The State Bank of Pakistan has discontinued two financial incentive programs for overseas citizens sending money home through formal banking channels.
This move shifts the cost of processing remittances away from the central bank, potentially altering how overseas Pakistanis choose to transfer funds to their families. By removing these subsidies, the government is changing the financial landscape for both the banks and the remitters.
The central bank ended the Telegraphic Transfer Charges Incentive Scheme (TTCIS) effective July 1, 2026 [1]. This specific program served as a reimbursement mechanism that compensated banks for waiving telegraphic transfer charges on eligible home remittance transactions [1]. Under the new directive, banks are now expected to absorb the costs associated with waiving these charges [1].
In addition to the TTCIS, the State Bank of Pakistan also terminated the Sohni Dharti Remittance Programme. This initiative had previously rewarded overseas Pakistanis for utilizing formal banking channels rather than informal networks. Techjuice said the "SBP has decided to discontinue SDRP the incentive scheme that rewarded overseas Pakistanis for sending remittances through formal banking channels."
The Sohni Dharti Remittance Programme was designed to encourage the flow of foreign exchange into the country through regulated paths.
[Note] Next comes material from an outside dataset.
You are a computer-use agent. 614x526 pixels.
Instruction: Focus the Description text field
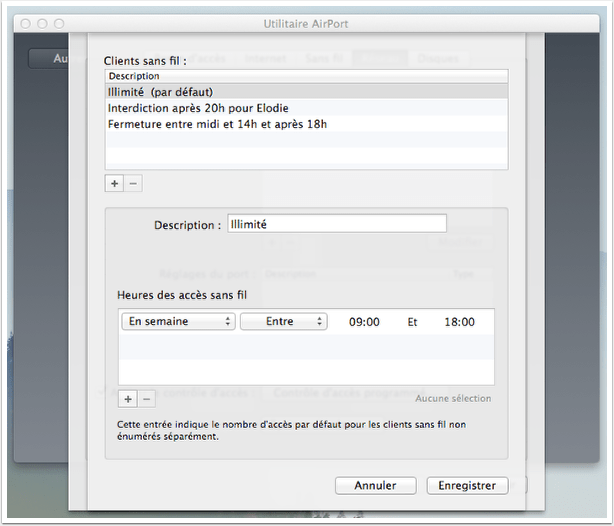click(x=337, y=224)
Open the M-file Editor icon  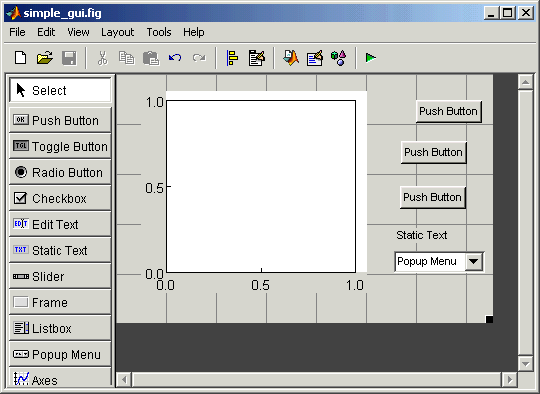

MSN said the State Bank of Pakistan officially ended the program, bringing a close to a reward scheme that incentivized the use of formal banks.
These changes mark a significant shift in the central bank's strategy to manage inward remittances. By removing the financial rewards and the bank reimbursements, the SBP is moving toward a model where the formal banking sector must manage the costs of attracting foreign currency without direct state subsidies.
“The State Bank of Pakistan has officially ended the Sohni Dharti Remittance Programme.”
The removal of these incentives suggests that the State Bank of Pakistan believes formal banking channels are now sufficiently established to attract remittances without government subsidies. However, by ending the TTCIS and the Sohni Dharti Remittance Programme, the SBP risks a potential shift back to informal 'hawala' or 'hundi' networks if commercial banks pass the now-unreimbursed transfer costs on to the customers.